* Instructions to follow *
Everything from the line holding "Open the 用户通讯录 contacts button" through the final line of the records is to be transcribed exactly, except pictures, and nothing beyond that.

****************

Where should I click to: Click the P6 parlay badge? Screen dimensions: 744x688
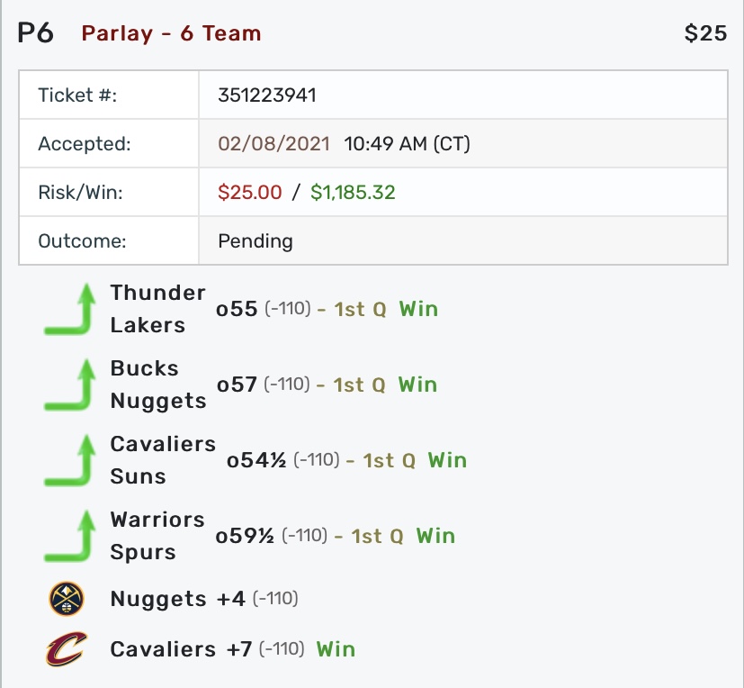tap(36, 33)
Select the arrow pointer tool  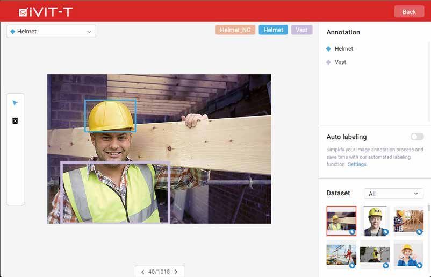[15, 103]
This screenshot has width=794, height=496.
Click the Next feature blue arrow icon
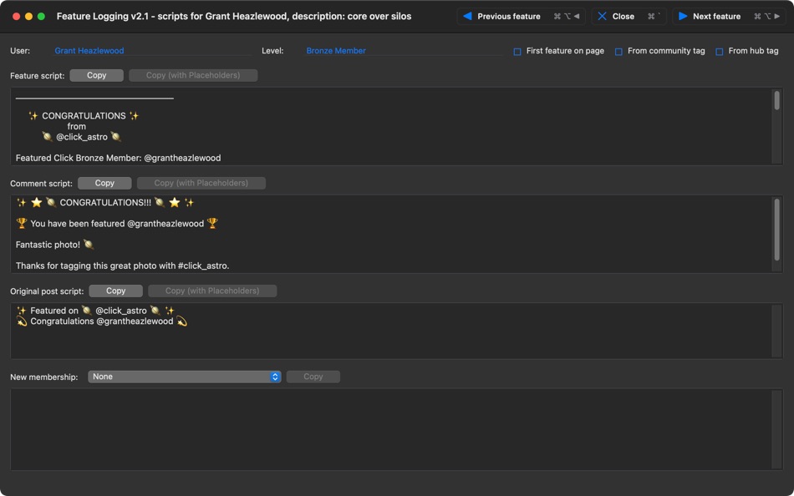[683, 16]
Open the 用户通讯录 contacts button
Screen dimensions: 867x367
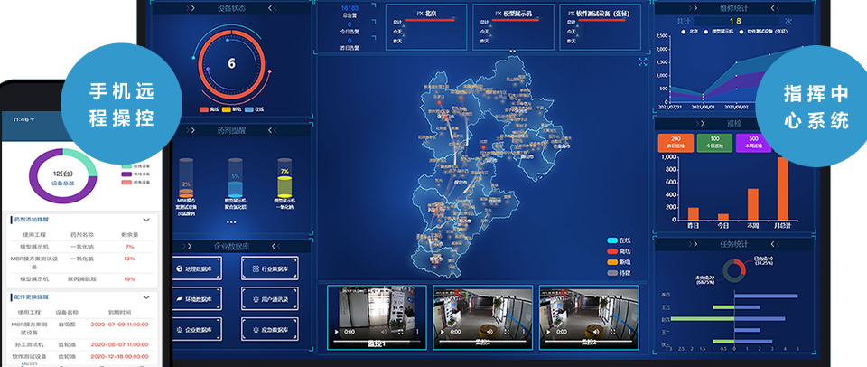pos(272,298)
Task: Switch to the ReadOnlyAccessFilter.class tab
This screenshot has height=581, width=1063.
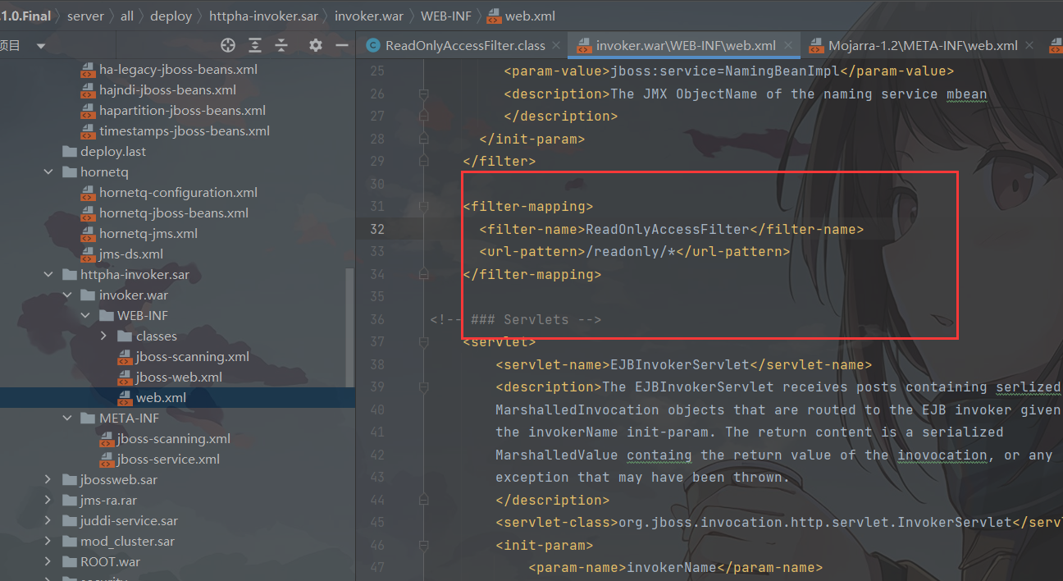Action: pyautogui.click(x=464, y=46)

****************

* Answer to this exercise *
Open the 用户通讯录 contacts button
Screen dimensions: 867x367
pos(272,298)
Task: Switch to the ReadOnlyAccessFilter.class tab
This screenshot has height=581, width=1063.
Action: pyautogui.click(x=464, y=46)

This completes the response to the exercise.